Q: What the heck does that mean?

A: With this installed, you can use CouchDB to read/write map image tiles from other tilelive.js sources/sinks (mbtiles, Mapnik, TileJSON, S3, etc.)

Q: Come again?

A: You can use CouchDB to serve maps over HTTP.

Q: Why would you want to do that?

A: For the same reasons you might want to do anything else with CouchDB... As one example, you could write a self-contained CouchApp with mapping functionality.
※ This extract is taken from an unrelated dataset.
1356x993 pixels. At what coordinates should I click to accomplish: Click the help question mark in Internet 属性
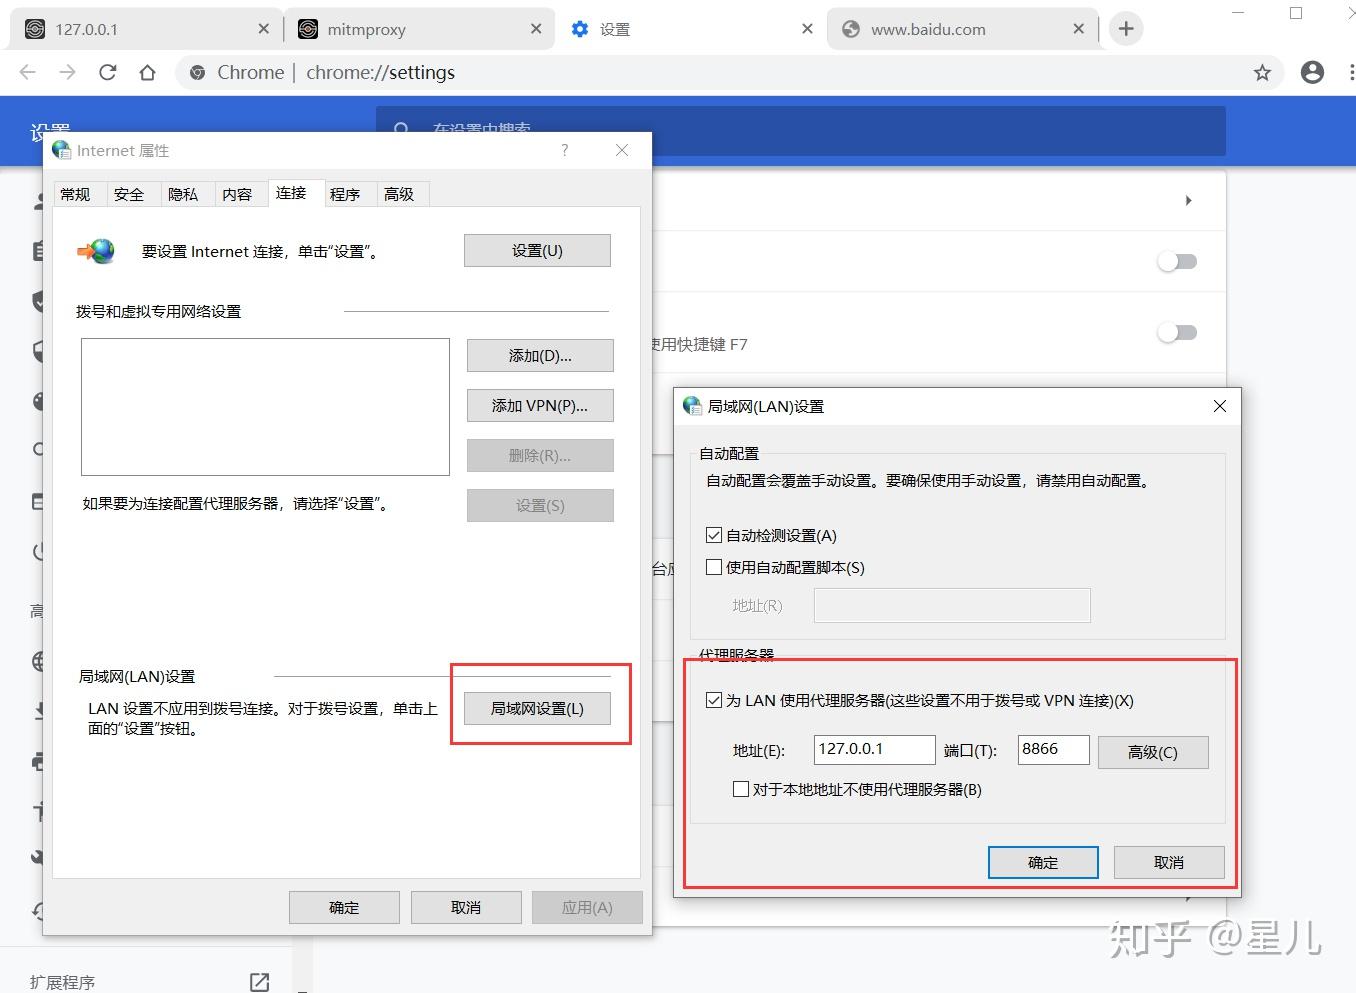click(x=564, y=150)
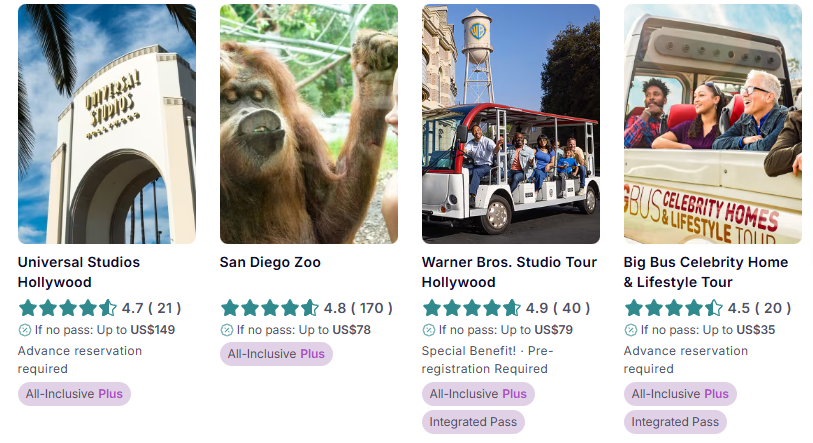Image resolution: width=813 pixels, height=443 pixels.
Task: Open the San Diego Zoo title link
Action: coord(270,262)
Q: Where do the maps come from?

A: That's a really big question. Weeks are probably required to fully grok what you are asking here.

Places to start:

Installation

You need node.js. Then:

 npm install cdbtiles

Nice! Now what?

Usage

Obviously, this works with (and depends upon) tilelive.js and CouchDB.
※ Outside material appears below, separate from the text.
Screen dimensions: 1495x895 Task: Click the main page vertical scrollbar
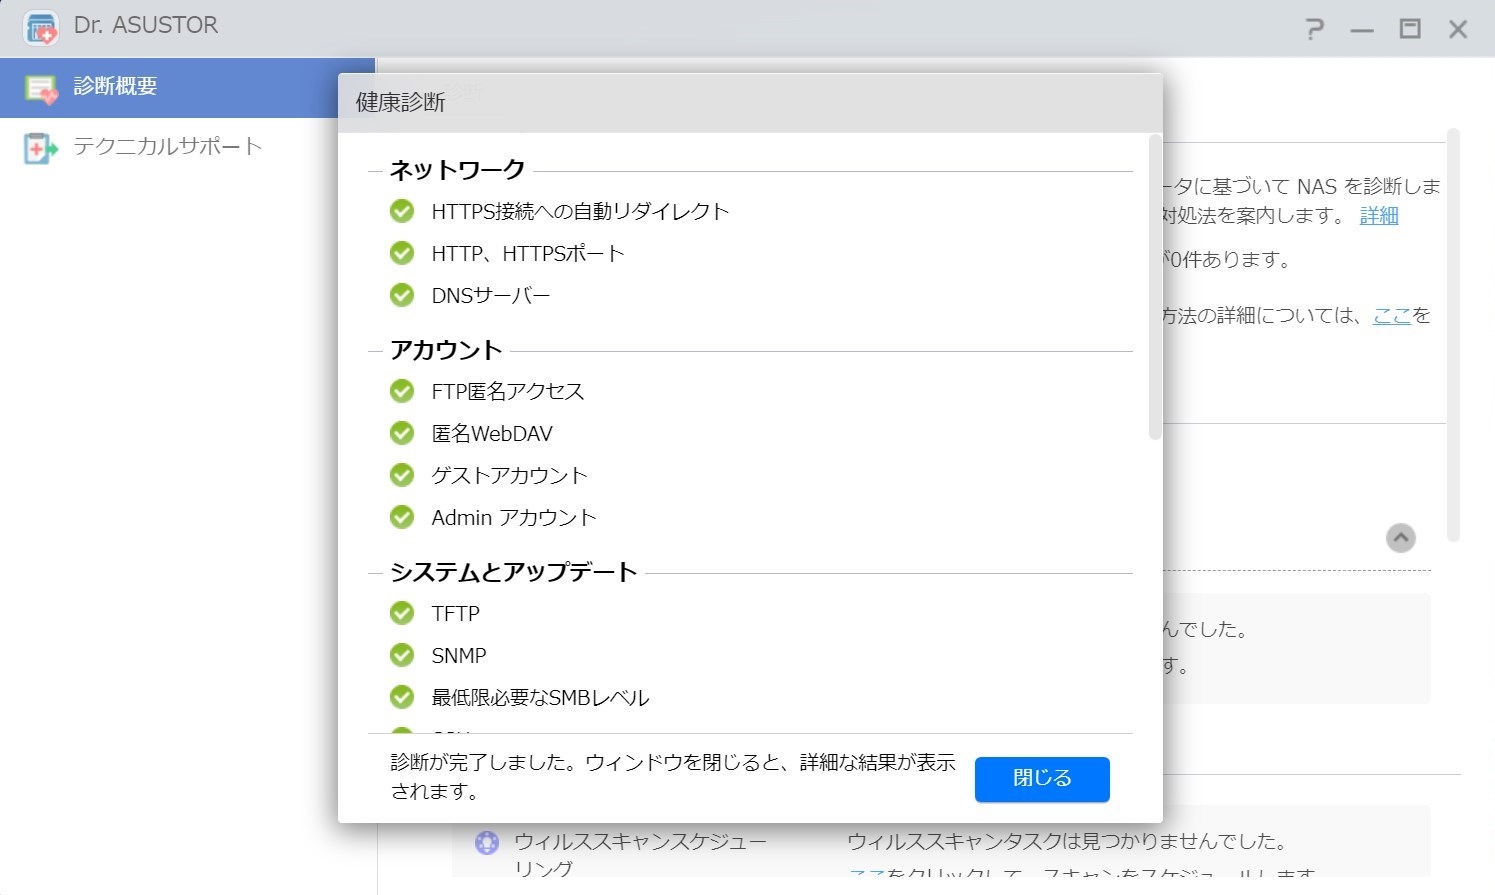(x=1453, y=335)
For example: Let's say you already have map tiles rendered with TileMill sitting in a .mbtiles file, and using something like TileStream to serve tiles alongside an application server isn't doing it for you. And you also happen to have a CouchDB server running locally.

You should be able to easily copy all of your data from the .mbtiles file to your local CouchDB (and then replicate it on from there) by setting up these other things:

 npm install tilelive
 npm install mbtiles

And then:

 ./node_modules/tilelive/bin/copy -s pyramid --minzoom=10 --maxzoom=18  "mbtiles:///Users/user/maps/Columbus.mbtiles" "cdbtiles://127.0.0.1:5984/columbus_tiles/"

The copy command above is a sample application provided by tilelive.js, and it has a bunch more options that you should check out. Tilelive is actually an API that any other app can use, so cdbtiles should enable CouchDB to play nicely with apps and other data sources/sinks that also support tilelive. The source and sink URIs have custom protocols (mbtiles: and cdbtiles:) that tilelive knows what to do with via the backend plugins you've now installed.

Now, if you point a Leaflet enabled web page page to http://127.0.0.1:5984/columbus_tiles/tile_{z}_{x}_{y}/tile you'll be serving up map tiles from CouchDB. Put that webpage in your CouchDB as well (left as an excercise for the reader), and you now have a self-contained map/application server running on CouchDB.